__Task item__. From the data below, repeat exactly the lines from the line with "Where should I click to: Click the word" to the line with "Given: Select the Test.java row", both included.

__Data records__.
╭──

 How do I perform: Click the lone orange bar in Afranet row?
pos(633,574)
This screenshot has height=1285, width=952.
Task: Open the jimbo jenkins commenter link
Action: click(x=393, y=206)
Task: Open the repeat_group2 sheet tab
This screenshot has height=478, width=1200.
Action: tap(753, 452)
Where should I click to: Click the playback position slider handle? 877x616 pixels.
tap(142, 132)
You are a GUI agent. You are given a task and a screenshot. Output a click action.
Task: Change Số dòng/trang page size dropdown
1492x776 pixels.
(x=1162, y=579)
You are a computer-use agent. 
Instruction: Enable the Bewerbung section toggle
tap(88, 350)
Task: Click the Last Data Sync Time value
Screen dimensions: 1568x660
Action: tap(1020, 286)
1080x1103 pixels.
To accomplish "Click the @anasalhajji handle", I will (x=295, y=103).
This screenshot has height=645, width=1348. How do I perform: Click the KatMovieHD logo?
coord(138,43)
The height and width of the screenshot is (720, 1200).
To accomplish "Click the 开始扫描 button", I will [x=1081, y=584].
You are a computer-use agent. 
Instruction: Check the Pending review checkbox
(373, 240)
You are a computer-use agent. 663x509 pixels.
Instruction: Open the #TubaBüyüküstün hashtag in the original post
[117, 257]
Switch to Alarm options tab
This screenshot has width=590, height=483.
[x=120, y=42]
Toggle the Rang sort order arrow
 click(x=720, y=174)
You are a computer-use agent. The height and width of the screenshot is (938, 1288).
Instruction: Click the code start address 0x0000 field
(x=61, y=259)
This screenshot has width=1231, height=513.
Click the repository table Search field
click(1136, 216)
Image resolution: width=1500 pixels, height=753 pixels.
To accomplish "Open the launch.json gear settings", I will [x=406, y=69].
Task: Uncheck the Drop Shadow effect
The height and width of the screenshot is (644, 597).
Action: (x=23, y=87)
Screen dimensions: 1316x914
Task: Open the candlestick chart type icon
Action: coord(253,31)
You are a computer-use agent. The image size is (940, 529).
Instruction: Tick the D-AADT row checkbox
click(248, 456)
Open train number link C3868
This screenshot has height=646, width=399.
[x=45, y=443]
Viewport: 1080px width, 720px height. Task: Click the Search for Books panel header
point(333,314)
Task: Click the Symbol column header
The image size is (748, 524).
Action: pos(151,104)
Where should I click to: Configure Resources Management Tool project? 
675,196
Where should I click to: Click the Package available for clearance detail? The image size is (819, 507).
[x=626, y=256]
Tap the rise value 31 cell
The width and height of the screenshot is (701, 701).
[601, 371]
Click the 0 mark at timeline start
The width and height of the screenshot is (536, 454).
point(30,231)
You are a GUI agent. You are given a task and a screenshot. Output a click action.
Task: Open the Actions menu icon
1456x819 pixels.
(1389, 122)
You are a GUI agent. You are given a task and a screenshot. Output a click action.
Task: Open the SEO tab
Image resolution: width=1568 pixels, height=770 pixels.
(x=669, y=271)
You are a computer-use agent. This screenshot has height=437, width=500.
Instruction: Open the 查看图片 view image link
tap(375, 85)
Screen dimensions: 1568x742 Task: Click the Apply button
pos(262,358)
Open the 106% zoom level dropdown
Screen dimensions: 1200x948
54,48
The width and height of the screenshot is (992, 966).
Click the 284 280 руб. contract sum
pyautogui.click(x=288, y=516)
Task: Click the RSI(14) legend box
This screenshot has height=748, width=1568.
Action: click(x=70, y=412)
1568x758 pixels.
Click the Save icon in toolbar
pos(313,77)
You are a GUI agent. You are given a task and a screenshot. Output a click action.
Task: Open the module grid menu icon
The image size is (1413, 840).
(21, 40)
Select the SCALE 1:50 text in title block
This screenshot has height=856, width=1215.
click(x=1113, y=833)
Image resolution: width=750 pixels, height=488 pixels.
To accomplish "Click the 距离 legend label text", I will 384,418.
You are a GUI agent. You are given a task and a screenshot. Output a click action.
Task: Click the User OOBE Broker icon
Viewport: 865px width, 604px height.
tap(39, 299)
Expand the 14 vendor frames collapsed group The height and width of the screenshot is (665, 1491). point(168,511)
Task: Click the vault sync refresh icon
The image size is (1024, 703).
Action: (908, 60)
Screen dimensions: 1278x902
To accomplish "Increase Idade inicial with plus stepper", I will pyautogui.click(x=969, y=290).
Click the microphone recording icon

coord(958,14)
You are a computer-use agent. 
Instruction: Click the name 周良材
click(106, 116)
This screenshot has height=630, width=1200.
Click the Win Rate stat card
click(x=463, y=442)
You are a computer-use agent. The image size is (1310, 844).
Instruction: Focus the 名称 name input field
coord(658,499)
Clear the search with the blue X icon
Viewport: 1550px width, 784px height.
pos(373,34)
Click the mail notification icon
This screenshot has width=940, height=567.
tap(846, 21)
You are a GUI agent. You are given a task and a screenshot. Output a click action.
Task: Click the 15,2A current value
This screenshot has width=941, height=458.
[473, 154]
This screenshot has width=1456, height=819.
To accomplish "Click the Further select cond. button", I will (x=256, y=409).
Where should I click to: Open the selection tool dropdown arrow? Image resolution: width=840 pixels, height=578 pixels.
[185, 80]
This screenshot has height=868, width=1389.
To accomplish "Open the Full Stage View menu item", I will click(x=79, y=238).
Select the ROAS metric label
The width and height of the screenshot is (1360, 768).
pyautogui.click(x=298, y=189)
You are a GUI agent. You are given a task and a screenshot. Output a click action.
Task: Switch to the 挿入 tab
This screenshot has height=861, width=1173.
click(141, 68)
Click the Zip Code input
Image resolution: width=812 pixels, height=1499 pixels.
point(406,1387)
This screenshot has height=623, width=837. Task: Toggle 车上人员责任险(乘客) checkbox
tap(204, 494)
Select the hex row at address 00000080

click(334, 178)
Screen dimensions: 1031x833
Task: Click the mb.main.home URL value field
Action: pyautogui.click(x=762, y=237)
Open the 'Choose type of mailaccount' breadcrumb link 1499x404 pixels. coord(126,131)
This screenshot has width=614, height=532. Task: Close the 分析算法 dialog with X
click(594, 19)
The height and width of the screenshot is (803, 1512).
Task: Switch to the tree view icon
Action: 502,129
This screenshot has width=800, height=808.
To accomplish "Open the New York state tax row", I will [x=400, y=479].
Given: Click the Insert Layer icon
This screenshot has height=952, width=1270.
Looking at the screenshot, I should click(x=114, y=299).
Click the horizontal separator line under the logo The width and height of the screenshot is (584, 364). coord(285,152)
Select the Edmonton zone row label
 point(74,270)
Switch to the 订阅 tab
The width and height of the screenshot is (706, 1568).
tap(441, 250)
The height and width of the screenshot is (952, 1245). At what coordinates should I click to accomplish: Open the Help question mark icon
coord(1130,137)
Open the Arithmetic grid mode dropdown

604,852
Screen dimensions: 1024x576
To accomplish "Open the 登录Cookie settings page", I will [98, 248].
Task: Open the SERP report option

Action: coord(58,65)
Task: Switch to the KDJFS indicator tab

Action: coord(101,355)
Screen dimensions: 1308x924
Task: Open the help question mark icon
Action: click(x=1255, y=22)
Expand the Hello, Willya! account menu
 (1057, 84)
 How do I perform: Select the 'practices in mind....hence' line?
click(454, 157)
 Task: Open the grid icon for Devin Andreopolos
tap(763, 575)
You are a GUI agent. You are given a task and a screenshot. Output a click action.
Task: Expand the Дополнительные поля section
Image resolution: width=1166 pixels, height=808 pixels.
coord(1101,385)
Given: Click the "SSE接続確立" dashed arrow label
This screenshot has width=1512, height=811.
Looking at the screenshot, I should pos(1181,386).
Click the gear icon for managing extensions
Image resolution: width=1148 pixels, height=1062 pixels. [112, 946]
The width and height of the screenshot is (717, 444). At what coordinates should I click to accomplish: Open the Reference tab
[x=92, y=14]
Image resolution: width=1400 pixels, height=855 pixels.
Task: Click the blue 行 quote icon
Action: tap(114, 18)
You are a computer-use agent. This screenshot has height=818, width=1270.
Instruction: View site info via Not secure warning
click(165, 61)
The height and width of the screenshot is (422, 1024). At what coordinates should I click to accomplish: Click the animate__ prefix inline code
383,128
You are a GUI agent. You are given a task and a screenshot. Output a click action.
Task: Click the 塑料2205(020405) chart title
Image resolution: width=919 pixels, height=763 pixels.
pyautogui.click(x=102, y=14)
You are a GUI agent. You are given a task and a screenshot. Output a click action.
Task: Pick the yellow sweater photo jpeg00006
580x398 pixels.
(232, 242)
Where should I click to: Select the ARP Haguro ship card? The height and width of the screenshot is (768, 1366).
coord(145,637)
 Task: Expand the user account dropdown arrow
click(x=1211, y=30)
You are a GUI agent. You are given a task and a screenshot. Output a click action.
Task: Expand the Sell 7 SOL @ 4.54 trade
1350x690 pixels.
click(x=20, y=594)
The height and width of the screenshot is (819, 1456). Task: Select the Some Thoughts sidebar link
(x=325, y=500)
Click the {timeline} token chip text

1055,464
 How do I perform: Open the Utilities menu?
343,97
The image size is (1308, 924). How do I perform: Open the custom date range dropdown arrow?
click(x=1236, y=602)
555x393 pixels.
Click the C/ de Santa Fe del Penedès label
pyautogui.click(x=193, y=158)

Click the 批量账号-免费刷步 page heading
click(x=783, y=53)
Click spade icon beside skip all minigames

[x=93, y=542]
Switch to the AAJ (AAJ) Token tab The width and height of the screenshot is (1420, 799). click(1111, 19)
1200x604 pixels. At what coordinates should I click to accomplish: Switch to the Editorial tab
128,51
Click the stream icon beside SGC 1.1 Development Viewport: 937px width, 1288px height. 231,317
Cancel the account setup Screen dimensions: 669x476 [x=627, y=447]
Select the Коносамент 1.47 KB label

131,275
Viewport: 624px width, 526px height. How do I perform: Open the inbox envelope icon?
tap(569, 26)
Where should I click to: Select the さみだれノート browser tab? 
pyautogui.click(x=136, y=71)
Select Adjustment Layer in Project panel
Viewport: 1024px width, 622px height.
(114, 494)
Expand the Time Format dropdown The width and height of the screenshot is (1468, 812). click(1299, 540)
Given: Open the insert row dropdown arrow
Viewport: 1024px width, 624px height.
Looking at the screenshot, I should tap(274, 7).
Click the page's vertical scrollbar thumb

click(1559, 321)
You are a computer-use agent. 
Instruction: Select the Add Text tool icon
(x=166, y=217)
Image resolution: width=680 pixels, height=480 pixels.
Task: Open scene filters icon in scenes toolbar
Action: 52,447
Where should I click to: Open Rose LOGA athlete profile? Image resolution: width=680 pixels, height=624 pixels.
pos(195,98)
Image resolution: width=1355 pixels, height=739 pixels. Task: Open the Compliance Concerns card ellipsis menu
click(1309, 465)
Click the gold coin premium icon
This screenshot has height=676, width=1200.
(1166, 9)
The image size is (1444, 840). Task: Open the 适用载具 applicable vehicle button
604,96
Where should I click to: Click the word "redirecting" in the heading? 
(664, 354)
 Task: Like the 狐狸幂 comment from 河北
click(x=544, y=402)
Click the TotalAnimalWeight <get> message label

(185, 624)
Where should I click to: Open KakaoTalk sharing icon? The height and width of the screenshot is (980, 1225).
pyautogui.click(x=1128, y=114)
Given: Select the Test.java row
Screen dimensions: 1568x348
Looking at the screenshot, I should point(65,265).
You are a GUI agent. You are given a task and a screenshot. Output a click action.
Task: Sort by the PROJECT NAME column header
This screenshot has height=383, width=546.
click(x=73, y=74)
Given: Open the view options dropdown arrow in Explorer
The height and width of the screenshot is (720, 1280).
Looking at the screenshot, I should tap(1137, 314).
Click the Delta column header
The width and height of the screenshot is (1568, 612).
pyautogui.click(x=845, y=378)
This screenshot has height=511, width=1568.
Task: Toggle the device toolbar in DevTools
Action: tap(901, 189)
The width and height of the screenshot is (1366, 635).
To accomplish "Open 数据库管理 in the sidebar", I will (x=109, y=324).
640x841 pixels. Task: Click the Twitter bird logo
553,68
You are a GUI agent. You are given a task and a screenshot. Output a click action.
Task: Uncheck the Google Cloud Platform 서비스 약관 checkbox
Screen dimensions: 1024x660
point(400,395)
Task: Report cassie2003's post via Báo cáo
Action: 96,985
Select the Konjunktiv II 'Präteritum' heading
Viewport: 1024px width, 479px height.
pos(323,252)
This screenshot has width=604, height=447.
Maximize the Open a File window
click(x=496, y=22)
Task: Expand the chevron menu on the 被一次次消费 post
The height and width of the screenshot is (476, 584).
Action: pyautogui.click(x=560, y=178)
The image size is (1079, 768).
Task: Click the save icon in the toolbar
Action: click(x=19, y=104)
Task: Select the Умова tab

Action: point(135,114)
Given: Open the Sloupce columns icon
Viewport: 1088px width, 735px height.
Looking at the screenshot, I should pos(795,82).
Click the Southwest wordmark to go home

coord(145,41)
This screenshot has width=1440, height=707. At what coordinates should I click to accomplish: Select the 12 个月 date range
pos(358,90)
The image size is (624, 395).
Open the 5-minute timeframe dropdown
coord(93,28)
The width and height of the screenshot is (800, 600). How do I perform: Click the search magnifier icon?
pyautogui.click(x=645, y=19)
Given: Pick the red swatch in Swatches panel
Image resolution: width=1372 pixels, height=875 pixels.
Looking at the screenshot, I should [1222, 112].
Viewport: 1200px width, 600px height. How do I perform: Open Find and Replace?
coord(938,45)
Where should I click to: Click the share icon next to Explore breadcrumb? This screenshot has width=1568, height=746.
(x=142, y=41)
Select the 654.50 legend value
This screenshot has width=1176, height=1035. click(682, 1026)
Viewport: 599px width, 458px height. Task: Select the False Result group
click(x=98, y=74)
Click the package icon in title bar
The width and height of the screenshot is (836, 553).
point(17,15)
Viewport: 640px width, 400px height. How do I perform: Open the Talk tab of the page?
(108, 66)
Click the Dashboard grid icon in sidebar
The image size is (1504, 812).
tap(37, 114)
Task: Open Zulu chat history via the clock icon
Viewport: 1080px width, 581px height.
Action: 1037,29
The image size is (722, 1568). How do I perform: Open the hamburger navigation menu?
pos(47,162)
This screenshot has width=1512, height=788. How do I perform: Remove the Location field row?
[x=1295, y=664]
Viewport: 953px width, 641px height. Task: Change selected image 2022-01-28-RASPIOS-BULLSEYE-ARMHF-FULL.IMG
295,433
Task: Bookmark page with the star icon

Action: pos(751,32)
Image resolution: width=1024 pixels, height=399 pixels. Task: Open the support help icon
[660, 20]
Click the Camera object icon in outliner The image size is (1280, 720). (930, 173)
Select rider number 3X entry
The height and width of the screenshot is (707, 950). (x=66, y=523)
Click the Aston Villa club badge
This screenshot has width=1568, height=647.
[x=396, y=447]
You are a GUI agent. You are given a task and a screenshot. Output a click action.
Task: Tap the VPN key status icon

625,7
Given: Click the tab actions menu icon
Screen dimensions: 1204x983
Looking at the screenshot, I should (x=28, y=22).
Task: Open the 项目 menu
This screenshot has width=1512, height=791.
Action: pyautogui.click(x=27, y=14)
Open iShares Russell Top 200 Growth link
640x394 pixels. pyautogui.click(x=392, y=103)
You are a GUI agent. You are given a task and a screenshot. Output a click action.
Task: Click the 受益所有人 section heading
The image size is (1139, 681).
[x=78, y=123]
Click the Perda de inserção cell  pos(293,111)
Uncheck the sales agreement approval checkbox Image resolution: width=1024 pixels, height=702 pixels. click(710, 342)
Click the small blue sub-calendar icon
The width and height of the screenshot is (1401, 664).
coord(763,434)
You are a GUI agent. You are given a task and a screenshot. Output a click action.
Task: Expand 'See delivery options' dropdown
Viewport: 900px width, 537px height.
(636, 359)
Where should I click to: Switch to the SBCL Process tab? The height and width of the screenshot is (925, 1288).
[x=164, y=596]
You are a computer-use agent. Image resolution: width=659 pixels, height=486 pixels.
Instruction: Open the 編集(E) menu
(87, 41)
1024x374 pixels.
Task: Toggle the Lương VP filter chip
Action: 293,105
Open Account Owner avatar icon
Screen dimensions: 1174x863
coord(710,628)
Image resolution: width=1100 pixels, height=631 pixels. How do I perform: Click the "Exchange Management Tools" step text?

╰──

__Your solution__.
Where should I click to: Click the word "redirecting" in the heading? 
(664, 354)
 Task: Like the 狐狸幂 comment from 河北
click(x=544, y=402)
Click the TotalAnimalWeight <get> message label

(185, 624)
Where should I click to: Open KakaoTalk sharing icon? The height and width of the screenshot is (980, 1225).
pyautogui.click(x=1128, y=114)
Given: Select the Test.java row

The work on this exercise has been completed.